Starring: Alex D. Linz, Havilland Morris, Olek Krupa, Rya Kihlstedt, Lenny Von Dohlen, David Thornton, Kevin Kilner, James Saito, Scarlett Johansson, Seth Smith.
Rated PG. 20th Century Fox. USA. 102 mins.
Homeward Bound: The Incredible Journey (1993) Poster
HOMEWARD BOUND: THE INCREDIBLE JOURNEY
(1993) B
dir. Duwayne Dunham
A remake of The Incredible Journey (1963), and about as heartfelt as live-action animal adventures come. This version follows three pets—Shadow, a dignified golden retriever (voiced by Don Ameche); Chance, a restless bulldog pup (Michael J. Fox); and Sassy, a housecat with zero tolerance for inconvenience (Sally Field)—as they cross rivers, mountains, and far too many fences in search of the family they believe has left them behind. They haven’t, of course. The family has temporarily moved to San Francisco and left the animals in someone else’s care. But these aren’t humans with moving dates and return plans. They’re pets, and to them, disappearance means disaster. So they bolt—less out of fear than fierce devotion. What follows is a carefully arranged sequence of challenges: porcupines, waterfalls, a bear or two.

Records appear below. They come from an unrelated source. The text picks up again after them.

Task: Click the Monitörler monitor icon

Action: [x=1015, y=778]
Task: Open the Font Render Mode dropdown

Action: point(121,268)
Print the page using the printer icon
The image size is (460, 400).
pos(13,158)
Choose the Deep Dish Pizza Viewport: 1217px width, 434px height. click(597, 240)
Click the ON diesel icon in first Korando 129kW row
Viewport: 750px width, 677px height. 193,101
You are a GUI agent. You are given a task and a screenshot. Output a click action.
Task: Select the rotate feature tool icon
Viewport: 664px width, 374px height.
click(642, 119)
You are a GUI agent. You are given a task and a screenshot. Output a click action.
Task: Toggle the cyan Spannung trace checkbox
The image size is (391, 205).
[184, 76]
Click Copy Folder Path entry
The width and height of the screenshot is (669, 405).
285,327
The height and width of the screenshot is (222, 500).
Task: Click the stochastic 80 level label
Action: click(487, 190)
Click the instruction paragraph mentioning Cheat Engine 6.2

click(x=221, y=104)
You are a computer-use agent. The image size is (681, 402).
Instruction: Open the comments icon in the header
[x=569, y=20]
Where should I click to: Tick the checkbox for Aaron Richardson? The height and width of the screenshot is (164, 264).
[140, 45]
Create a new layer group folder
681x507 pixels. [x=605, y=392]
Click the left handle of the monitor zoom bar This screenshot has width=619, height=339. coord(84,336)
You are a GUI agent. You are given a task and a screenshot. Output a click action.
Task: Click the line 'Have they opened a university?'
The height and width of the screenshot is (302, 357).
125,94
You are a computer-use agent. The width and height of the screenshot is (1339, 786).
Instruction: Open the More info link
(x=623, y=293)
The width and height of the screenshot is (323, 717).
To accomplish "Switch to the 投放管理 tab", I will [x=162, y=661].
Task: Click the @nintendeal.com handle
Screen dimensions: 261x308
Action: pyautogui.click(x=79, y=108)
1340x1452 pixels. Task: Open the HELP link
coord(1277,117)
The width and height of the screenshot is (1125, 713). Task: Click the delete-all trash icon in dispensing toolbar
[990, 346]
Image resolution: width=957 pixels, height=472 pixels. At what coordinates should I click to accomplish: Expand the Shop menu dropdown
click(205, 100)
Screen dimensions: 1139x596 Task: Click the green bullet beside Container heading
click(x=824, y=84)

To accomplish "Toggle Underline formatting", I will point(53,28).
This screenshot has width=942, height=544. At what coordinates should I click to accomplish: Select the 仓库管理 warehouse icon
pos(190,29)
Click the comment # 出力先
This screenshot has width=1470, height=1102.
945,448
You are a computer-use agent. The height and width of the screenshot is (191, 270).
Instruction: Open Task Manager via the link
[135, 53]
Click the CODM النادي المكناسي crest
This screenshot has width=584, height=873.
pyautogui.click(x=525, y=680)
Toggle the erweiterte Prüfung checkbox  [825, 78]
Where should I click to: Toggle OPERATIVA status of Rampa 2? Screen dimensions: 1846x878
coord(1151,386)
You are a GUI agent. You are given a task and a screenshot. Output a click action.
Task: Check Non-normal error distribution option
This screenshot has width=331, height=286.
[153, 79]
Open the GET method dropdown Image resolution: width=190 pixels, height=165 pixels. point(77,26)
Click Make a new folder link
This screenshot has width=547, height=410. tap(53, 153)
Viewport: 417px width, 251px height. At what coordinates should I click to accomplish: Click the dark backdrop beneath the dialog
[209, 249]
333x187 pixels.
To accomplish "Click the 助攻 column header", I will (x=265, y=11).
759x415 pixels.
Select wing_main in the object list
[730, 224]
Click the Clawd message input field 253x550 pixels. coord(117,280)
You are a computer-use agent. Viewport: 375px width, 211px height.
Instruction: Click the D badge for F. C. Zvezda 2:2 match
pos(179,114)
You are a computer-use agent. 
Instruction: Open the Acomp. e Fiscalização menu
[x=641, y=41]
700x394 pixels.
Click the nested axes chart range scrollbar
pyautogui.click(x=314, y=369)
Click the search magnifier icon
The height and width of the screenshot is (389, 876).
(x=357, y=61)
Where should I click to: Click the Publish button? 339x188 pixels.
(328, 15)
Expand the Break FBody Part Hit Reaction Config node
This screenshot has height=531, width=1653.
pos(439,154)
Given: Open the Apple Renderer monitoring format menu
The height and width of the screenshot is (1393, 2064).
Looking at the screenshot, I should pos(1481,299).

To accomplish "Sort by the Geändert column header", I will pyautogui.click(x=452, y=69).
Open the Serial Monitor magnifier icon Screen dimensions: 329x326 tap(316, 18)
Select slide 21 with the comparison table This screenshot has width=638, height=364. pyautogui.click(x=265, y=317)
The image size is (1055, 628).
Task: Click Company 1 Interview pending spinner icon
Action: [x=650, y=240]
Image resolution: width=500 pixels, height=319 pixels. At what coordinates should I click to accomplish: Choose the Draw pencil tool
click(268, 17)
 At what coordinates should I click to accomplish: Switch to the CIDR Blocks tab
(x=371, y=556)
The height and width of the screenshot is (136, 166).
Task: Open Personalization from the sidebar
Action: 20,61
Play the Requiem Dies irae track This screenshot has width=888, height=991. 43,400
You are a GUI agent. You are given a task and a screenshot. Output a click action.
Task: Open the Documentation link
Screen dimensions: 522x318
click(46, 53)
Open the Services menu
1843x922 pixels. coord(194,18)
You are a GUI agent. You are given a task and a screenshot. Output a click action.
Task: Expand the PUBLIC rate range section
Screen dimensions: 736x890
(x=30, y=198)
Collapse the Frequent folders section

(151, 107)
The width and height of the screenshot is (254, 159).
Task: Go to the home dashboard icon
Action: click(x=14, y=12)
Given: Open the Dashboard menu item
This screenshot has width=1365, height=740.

It’s never convincing, but that’s beside the point. The film works not because it’s plausible, but because it understands how to keep emotion in motion. You know exactly where it’s headed, and it still finds ways to hold your attention. The personalities are sketched in bold lines—Shadow is calm and assured, Sassy is quick with a barb, Chance is mostly trouble—but there’s a warmth to the way they interact that makes the dynamic feel real. We assign personalities like this to our pets all the time. The film simply commits to the idea. The voiceover stays light on its feet—funny without trying too hard, with the occasional throwaway line that lands just right. For example, a giant turkey nicknamed “Birdzilla” gets the reaction it’s aiming for. Homeward Bound isn’t trying to be anything other than sweet, sincere, and gently adventurous. It works because it means it.
Voices of: Don Ameche, Michael J. Fox, Sally Field. Starring: Kim Greist, Robert Hays, Veronica Lauren, Benj Thall.
Rated G. Walt Disney Pictures. USA. 84 mins.